Reinvention is Dead: Long Live Redefinition!

The Author

E. Alana James

E. Alana James

Dr E Alana James is reinventing herself again! Coming full circle to the first love of her life - art - and bringing back to her images all the lessons of her life as author, researcher, academic and wife. Concerned mostly with the idea of images as vehicles for expression of the truth of our inner and outer life experience.

7 October, 2012: I woke up this morning musing on words, their power, and how they subtly show us the differences in our ongoing life experience. In other words, my language has shifted, indicating, upon reflection, a deeper change, and the words were there before my understanding of myself emerged. Anyone who is familiar with this site, or my work for the last 10 years, will know that reinventing life has been my underlying value – cutting across everything I write about, think about, or say.

Yet, when laying out this site to near my ideas for my new book (due out probably three years from now), my headings now indicates that I am redefining rather than reinventing. This article looks into the differences between reinvention and redefinition and examines why we may decide to be in one camp or the other at different times in our lives. Who knows? We may decide at the end that we can be an boot camps at once.
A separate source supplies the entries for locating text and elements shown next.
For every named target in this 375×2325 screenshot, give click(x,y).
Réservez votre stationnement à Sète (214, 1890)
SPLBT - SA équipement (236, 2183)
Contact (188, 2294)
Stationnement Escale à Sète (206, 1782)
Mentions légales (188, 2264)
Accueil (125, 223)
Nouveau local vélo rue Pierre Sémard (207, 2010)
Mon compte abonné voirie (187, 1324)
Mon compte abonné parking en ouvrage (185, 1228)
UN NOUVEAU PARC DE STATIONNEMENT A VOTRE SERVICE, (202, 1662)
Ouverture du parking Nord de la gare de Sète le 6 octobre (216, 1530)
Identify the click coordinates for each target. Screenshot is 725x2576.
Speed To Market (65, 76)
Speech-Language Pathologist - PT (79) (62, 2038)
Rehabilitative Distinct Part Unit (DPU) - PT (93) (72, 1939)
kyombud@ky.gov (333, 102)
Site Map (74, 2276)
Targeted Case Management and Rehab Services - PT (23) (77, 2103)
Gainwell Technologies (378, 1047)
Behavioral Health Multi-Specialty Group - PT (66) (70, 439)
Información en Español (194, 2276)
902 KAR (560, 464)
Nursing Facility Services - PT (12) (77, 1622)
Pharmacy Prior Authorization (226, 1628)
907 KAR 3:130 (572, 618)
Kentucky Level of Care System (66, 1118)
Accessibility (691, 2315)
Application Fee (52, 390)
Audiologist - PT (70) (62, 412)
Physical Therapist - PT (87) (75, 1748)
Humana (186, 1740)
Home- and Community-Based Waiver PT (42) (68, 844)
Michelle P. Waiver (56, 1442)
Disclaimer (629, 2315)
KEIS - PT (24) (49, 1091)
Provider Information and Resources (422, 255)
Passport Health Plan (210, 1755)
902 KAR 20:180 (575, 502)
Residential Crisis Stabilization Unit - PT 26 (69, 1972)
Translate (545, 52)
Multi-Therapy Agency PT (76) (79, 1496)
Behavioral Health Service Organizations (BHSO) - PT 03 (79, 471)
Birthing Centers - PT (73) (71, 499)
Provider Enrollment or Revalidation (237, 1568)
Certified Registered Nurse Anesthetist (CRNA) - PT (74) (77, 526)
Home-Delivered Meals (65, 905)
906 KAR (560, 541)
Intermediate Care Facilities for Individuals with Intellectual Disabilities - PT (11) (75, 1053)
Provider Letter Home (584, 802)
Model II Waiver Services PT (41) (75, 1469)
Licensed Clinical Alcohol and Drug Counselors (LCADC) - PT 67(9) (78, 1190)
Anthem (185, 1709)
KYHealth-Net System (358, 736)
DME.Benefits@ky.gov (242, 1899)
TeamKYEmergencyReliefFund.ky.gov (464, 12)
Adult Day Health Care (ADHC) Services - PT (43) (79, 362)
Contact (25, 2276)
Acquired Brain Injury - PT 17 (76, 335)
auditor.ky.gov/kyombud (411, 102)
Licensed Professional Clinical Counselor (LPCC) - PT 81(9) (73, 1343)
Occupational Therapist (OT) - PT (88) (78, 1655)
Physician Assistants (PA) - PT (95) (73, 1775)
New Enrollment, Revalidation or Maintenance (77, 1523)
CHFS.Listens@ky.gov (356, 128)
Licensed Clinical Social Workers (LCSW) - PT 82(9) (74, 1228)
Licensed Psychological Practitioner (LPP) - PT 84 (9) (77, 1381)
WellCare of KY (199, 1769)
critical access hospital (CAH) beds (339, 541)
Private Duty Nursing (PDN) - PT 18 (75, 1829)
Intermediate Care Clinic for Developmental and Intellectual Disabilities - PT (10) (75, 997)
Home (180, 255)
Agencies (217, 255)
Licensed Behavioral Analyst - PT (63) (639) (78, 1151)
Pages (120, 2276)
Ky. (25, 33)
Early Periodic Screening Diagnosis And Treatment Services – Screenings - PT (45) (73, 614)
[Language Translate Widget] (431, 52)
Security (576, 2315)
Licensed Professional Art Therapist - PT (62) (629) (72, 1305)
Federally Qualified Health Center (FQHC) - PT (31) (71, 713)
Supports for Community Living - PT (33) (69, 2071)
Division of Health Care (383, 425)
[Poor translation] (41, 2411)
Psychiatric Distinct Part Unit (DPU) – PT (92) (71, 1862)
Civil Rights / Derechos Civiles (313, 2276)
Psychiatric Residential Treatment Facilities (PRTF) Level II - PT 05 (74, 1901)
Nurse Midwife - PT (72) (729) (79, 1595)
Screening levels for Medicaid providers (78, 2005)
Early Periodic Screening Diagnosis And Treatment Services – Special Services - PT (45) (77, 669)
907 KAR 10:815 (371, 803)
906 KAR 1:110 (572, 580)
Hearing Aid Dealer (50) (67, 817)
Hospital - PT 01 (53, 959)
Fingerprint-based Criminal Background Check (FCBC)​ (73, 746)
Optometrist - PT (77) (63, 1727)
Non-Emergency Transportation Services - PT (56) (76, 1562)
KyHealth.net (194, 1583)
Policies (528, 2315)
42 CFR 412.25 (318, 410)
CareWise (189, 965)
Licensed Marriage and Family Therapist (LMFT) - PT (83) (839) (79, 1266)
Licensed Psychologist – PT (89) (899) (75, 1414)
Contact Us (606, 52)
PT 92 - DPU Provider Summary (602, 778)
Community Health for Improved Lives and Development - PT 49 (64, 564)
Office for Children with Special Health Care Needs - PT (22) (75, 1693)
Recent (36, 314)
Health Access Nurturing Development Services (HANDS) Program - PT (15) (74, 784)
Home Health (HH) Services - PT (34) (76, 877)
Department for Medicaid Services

Merriam-Webster online Defines REINVENT as: 1) to make as if for the first time something already invented <reinvent the wheel>, 2) to remake or redo completely, 3) to bring into use again

People quoted on the web try to get to deeper or more personal meanings, having to do with quality of life, self value or worth: “I believe that one defines oneself by reinvention. To not be like your parents. To not be like your friends. To be yourself. To cut yourself out of stone.” Henry Rollins

“I am still making order out of chaos by reinvention.” John Le Carre 

“People who cannot invent and reinvent themselves must be content with borrowed postures, secondhand ideas, fitting in instead of standing out.” Warren G. Bennis

In fact, in an article called, The Fountain of Reinvention, the New York Times found two factors that generally accompany these reinvention stories – risk and fear. It takes a certain amount of risk to take the plunge (unless you have been pushed out of your job), and there is an ample quantity of fear associated with the shifting changes. The speaker quoted in the article says: “your services need to be sliced, diced and repackaged.”

Not all authors are so brutal. One author lists 5 steps
1. Consider What You Value
2. Rediscover Your Interests
3. Embrace Your Personality
4. Scrutinize Your Skill Set
5. Develop Your Brand

So why did I move from reinvention back to the realtively staid and conservative “redefining” instead? I see it as we grow adolescence into a new, and more gentle, phase of adulthood, perhaps one that is defined by wisdom. Back to Webster, we see – REDEFINE: 1) to define (as a concept) again : reformulate <had to redefine their terms>, 2a) to reexamine or reevaluate especially with a view to change, b) transform. Isn’t it interesting that redefinition is seen as a synonym for transformation, while reinvention is not? When I think of transformation, of course I see the butterfly, willing to completely give up the entirety of what it was, in order to fly. This is the heart of what I find interesting this morning, that redefining goes deeper into the questions, shaking up, if you will, the norms, associated with the topics I find interesting. Therefore when you look at the new ealanajames site you see that in addition to engineering the good life (in which I have always been interested in) the things I want to discuss are the ways in which science and our lives are redefining: happiness, age and gender, health, work, change, and the way we come together (networks). Taken in total, these are a summation, and reintegration, of 20 years worth of reinvention. Hopefully, they also signal, a new level for my writing as ideas about life.

Thankfully, there are models of redefinition which do not require us to become like a butterfly and completely transformed. Even in the database/Computerworld we see, “Edition-based redefinition enables you to upgrade the database component of an application while it is in use, thereby minimizing or eliminating down time. To upgrade an application while it is in use, you copy the database objects that comprise the application and redefine the copied objects in isolation. Your changes do not affect users of the application—they continue to run the unchanged application. When you are sure that your changes are correct, you make the upgraded application available to all users.”

Laughter, since all of us who are redefining the major issues of our life and our world are also living in that life and that world we definitely want to “minimize or eliminate downtime.” So here is to learning way in which to do that as we continue to discuss the ideas upon which we base our lives in our world.

More as we go, wishing you all the best, and hoping that if some of these ideas inspire or provoke you, that you will be willing to write comment and continue the conversation.